As a youth, he told his mother he wanted to work as a Disney animator after watching “The Sword in the Stone” at his hometown theater in Whittier. As a youth, Lasseter carried around a book about the making of “Sleeping Beauty.”

After studying at California Institute of the Arts, Lasseter got his wish, animating such Disney films as “The Fox and the Hound” and “Mickey’s Christmas Carol.”

Lasseter was unavailable for an interview Tuesday. But in a statement, he paid tribute to the company’s namesake and co-founder.

“For many of us at Pixar, it was the magic of Disney that influenced us to pursue our dreams of becoming animators, artists, storytellers and filmmakers,” Lasseter said. “For 20 years, we have created our films in the manner inspired by Walt Disney and the great Disney animators.”

But Lasseter was frustrated with Disney’s bureaucracy during his first tour of duty and left in 1984. Eventually, he joined fledgling Pixar in Northern California.
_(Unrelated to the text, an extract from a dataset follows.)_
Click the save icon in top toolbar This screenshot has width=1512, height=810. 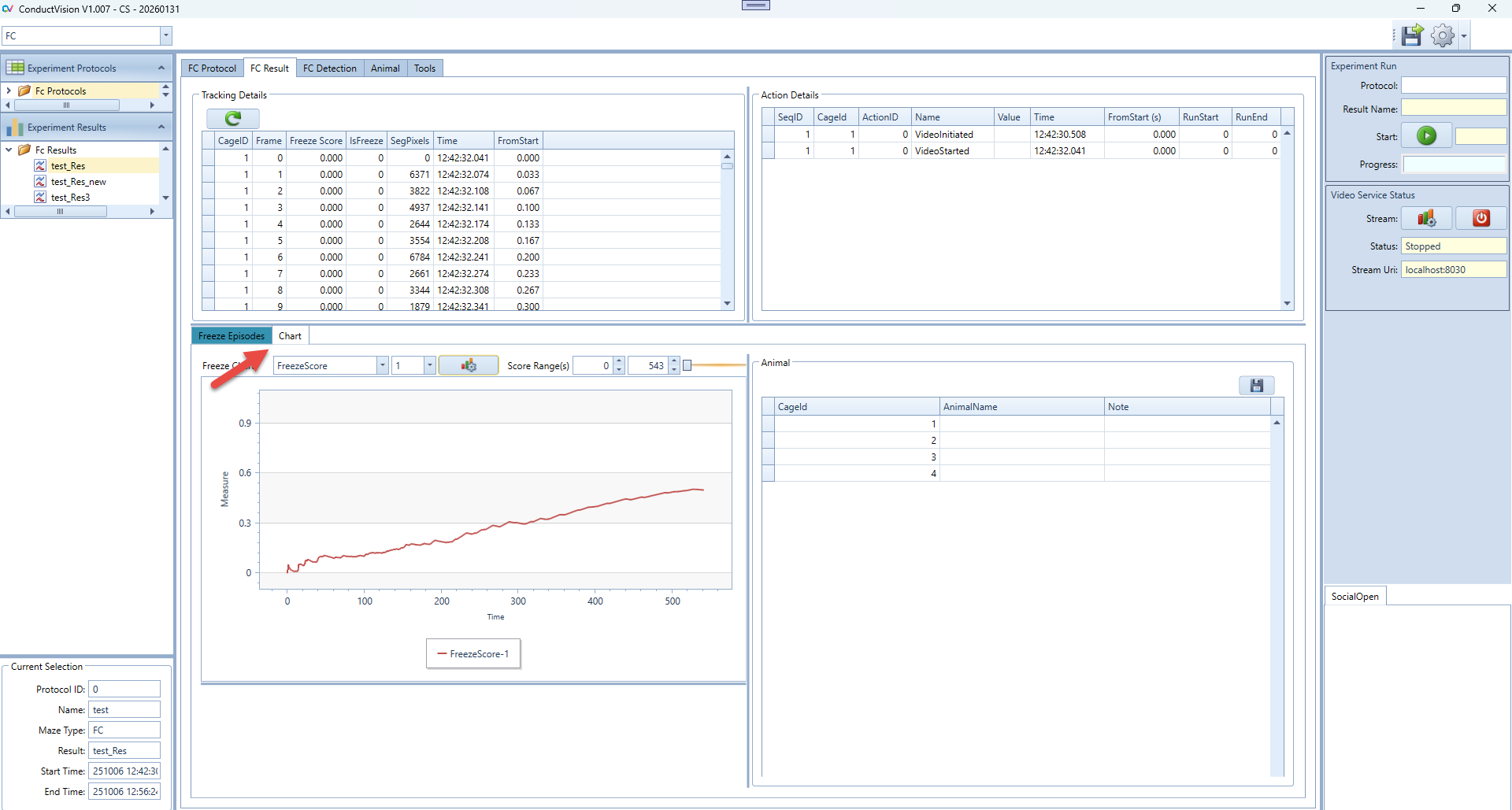point(1412,35)
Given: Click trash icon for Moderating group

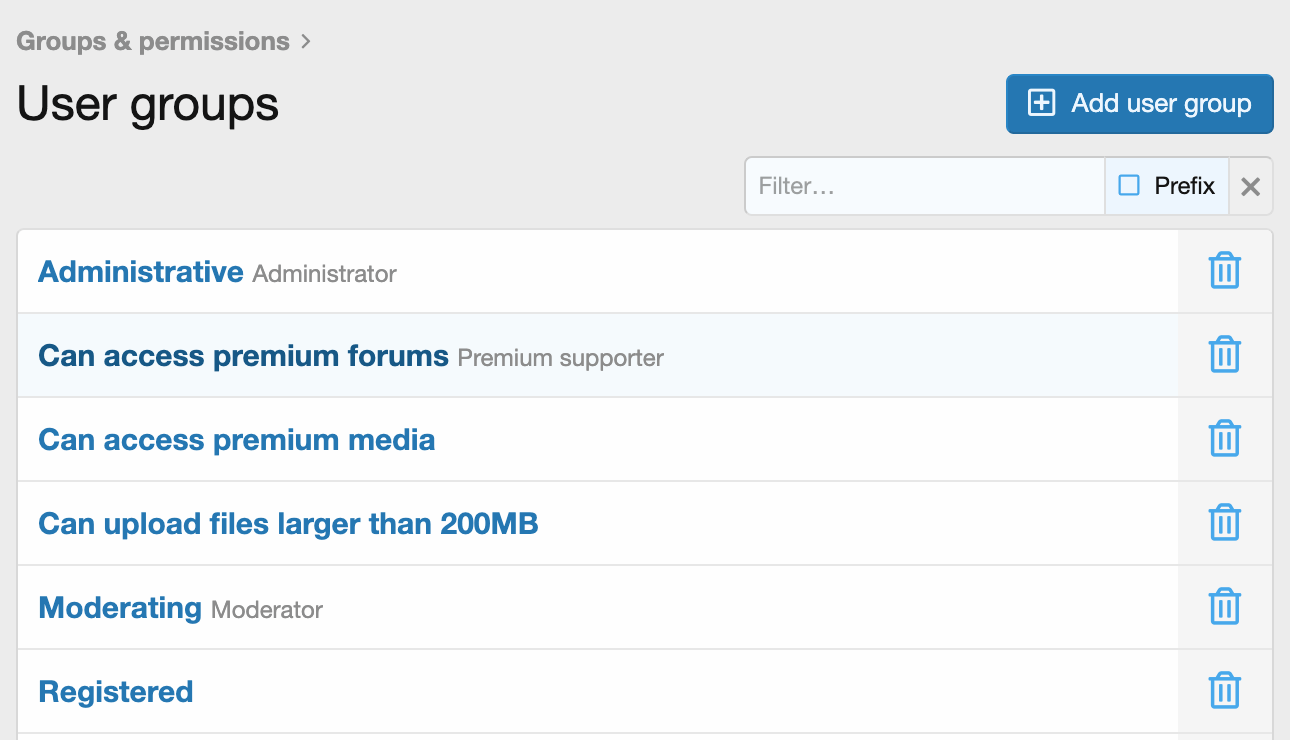Looking at the screenshot, I should point(1225,607).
There, he found a financial godfather in computer entrepreneur and majority Pixar shareholder Steve Jobs, who gave him free rein to run his shop as he saw fit.

Lasseter’s team churned out an unprecedented string of six hit movies in as many tries, starting with 1995’s “Toy Story” through “Finding Nemo” in 2003 and “The Incredibles” in 2004, while garnering critical acclaim and Oscars.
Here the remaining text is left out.